START Working data
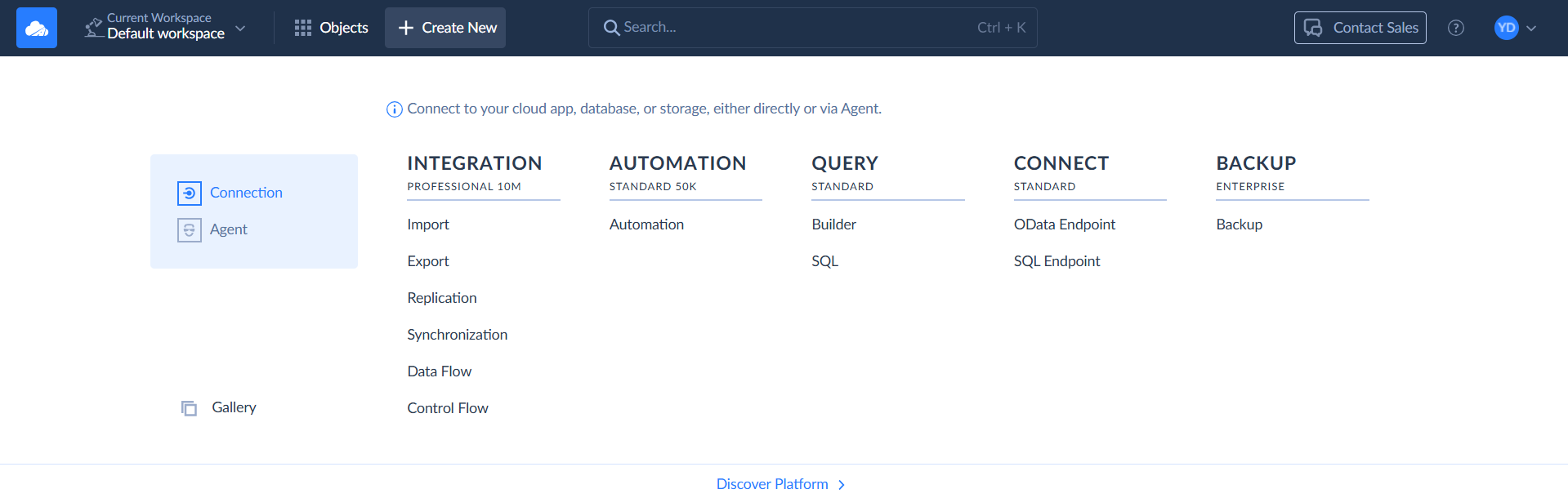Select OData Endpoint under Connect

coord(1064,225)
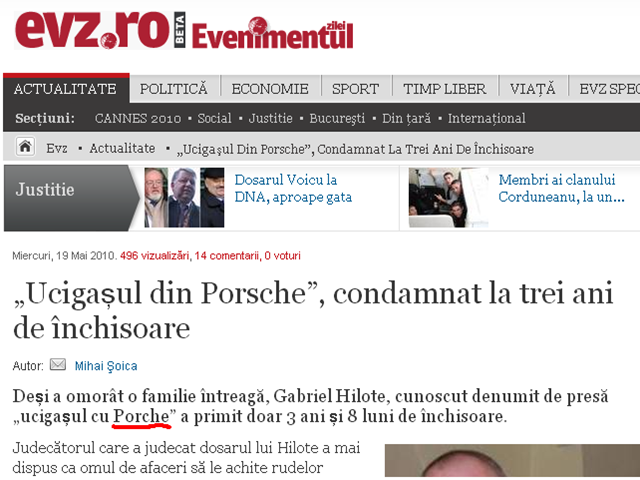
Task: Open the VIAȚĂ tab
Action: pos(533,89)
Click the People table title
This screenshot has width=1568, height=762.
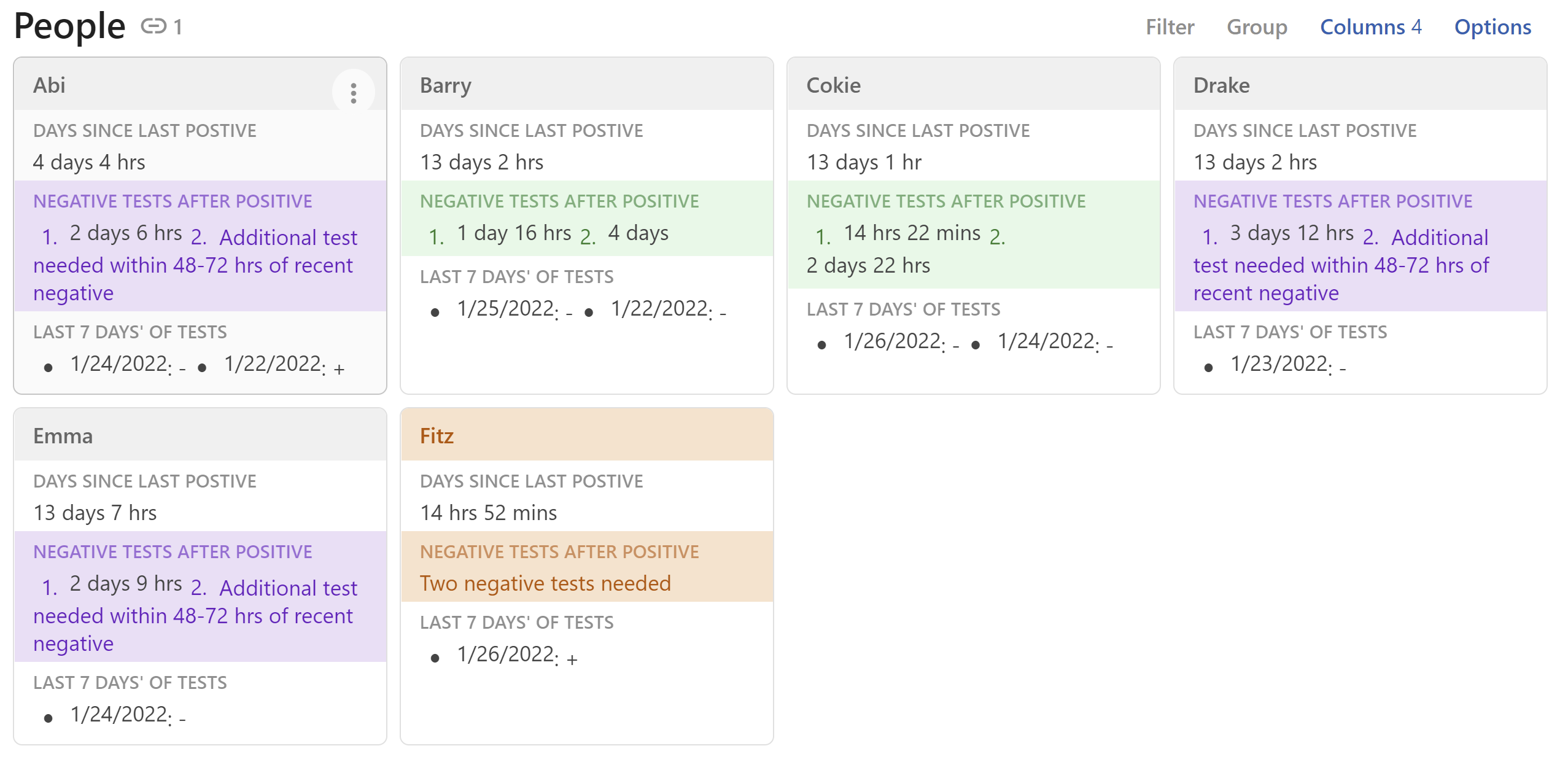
END Working data
• **What needs to be done**: Repeat each line word for word, from the one with "Click the People table title" down to the last line of the data, and keep the pictures out of it.

• **Answer to the exercise**:
Click the People table title
This screenshot has width=1568, height=762.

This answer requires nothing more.